Quand toutes les factures augmentent d'entre 5 et 42%, oui le coût de la vie augmente.
Quand le m3 d'eau chaude passe de 10.5€ à 15€, oui ça pose un énorme problème.

Je ne comprends pas comment l'Etat ne peut pas voir d'inflation alors qu'elle est bien présente dans la vie courante.
a écrit le 25/11/2014 à 20:10 :
Ce qui est certain, c'est que le discours économique du gouvernement actuel casse le moral des ménages.
Et ce sera le cas jusqu'à ce qu'une politique de relance économique et de relance du pouvoir d'achat soit menée.

Moi, pour ma part, je consomme de moins en moins. Impossible de dépenser plus que ce que je gagne de toute façon.
L'appartement me coûtant à peu près 50% de mon revenu, je ne vis plus qu'avec 1 smic pour tout le reste, ce qui est trop faible pour consommer comme je le souhaiterais.
Je me prive d'au moins 50% de mes besoins. Pendant ce temps, la TVA ne rentre plus dans les caisses de l'Etat!
a écrit le 25/11/2014 à 18:18 :
C'est très juste ! Cependant ce serait mieux encore si ce discours était fait, relayé, publié en commun par toutes les organisations patronales parlant pour une fois d'une même voix en faveur de l'activité dans notre pays.
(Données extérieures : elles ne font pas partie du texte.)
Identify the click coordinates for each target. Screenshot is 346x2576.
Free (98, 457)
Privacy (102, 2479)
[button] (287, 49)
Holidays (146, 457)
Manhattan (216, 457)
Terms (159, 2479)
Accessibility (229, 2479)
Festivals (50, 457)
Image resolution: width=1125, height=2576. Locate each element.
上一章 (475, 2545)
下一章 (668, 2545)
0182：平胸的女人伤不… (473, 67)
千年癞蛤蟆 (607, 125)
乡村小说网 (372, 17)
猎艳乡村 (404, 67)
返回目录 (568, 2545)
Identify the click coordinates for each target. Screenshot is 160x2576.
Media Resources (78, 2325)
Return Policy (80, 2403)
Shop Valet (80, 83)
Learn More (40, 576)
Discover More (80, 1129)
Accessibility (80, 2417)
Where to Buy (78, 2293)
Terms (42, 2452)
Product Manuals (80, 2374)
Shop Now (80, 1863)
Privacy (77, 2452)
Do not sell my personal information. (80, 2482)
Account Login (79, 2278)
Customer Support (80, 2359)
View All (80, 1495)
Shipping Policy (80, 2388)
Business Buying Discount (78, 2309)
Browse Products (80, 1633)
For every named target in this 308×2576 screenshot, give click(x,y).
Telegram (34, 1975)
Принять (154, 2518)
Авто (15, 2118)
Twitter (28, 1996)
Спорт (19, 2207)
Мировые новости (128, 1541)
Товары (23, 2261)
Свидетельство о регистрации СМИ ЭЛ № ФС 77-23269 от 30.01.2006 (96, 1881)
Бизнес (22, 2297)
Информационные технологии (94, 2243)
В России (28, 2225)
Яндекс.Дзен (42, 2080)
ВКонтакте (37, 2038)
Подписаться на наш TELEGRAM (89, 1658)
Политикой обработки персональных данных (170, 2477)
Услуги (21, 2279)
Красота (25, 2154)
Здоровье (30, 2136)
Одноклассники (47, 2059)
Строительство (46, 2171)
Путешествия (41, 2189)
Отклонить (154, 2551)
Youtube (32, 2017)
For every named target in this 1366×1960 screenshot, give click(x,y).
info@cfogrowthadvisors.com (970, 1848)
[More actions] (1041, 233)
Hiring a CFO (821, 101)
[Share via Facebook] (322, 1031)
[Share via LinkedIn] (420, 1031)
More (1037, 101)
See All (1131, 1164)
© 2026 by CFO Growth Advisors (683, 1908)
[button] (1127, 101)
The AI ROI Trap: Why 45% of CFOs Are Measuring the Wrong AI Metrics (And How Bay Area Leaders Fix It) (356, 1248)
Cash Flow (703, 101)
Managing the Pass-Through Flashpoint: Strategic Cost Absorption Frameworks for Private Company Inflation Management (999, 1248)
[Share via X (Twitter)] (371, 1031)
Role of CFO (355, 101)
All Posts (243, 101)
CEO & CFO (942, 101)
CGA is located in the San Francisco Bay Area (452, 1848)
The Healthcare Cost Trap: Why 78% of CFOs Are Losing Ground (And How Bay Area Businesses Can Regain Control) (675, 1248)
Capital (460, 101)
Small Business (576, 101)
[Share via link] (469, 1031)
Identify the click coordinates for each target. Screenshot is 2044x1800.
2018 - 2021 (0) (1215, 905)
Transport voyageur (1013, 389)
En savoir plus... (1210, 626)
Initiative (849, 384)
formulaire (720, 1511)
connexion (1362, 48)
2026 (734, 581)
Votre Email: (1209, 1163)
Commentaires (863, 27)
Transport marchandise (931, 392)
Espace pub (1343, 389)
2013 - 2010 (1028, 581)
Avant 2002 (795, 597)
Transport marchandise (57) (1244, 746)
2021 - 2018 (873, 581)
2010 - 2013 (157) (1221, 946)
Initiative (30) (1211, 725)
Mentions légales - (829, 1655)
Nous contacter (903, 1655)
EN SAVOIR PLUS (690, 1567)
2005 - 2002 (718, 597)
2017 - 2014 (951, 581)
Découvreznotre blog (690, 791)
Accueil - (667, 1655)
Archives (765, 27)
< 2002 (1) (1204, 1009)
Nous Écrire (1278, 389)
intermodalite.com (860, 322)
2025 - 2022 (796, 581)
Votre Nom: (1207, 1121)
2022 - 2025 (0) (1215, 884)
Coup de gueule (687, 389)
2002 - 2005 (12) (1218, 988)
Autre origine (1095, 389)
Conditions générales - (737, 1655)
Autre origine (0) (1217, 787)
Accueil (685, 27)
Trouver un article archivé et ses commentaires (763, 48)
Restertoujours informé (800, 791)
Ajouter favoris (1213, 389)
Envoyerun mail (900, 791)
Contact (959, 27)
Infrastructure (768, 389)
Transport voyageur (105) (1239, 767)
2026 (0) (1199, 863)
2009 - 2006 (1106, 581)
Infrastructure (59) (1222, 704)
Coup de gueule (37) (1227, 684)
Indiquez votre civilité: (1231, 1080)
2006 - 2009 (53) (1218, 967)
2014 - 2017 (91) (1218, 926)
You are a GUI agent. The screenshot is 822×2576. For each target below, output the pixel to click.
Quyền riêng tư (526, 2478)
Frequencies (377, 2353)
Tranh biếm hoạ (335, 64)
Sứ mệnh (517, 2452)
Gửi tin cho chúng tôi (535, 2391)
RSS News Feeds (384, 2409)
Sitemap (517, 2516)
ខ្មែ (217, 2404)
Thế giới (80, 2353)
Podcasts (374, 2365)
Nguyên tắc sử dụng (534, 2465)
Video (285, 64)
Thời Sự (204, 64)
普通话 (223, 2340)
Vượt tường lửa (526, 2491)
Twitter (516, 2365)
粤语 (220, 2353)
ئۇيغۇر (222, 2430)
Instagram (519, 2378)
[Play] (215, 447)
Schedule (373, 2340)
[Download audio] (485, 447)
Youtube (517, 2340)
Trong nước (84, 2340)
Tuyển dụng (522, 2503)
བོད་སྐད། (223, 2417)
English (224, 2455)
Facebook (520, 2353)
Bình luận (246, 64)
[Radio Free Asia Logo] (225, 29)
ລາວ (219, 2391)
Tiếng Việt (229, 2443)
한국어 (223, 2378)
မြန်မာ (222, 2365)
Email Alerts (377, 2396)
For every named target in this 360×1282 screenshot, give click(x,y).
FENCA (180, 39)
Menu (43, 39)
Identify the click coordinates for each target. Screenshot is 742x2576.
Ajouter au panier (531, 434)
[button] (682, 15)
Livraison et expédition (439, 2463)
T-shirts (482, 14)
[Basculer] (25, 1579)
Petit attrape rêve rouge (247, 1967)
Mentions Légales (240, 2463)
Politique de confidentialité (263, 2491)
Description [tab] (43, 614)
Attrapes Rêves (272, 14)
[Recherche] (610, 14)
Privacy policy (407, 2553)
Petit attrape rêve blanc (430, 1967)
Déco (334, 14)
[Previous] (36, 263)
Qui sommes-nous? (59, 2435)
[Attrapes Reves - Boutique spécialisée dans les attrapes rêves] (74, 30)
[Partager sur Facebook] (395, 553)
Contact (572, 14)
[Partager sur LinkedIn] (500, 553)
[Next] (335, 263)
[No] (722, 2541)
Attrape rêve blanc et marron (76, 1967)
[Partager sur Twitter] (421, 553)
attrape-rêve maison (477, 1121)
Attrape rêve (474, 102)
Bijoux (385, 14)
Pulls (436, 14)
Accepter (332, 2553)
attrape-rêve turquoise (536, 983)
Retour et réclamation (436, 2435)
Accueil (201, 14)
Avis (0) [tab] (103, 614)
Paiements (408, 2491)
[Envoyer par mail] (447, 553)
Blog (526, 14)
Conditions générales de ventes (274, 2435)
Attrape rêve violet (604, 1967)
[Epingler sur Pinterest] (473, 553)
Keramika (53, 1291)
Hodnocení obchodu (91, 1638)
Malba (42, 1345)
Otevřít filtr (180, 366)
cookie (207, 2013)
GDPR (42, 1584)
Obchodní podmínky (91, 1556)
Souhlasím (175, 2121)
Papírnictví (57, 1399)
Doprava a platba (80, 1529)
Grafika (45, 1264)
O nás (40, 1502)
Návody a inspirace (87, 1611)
Même si les besoins de soutien public des uns et des autres diffèrent, mieux vaudrait mettre en avant les problèmes communs et rechercher un consensus qui fait tellement défaut!
a écrit le 25/11/2014 à 15:53 :
Bravo, bon article et pour aller dans le même sens, sachez que les expats en ont franchement marre du French bashing des Médias français, et de leurs affidés, du style de Baverez, Saint Étienne, Zemmour, Nouhailac et autres, qui se répandent dans certains magazines, sur les radios et TV, et dans l'édition. Comme expats, on se fait cracher dessus par les étrangers qui s'appuient sur les propos déplacés de ces gens... M.... a la longue !!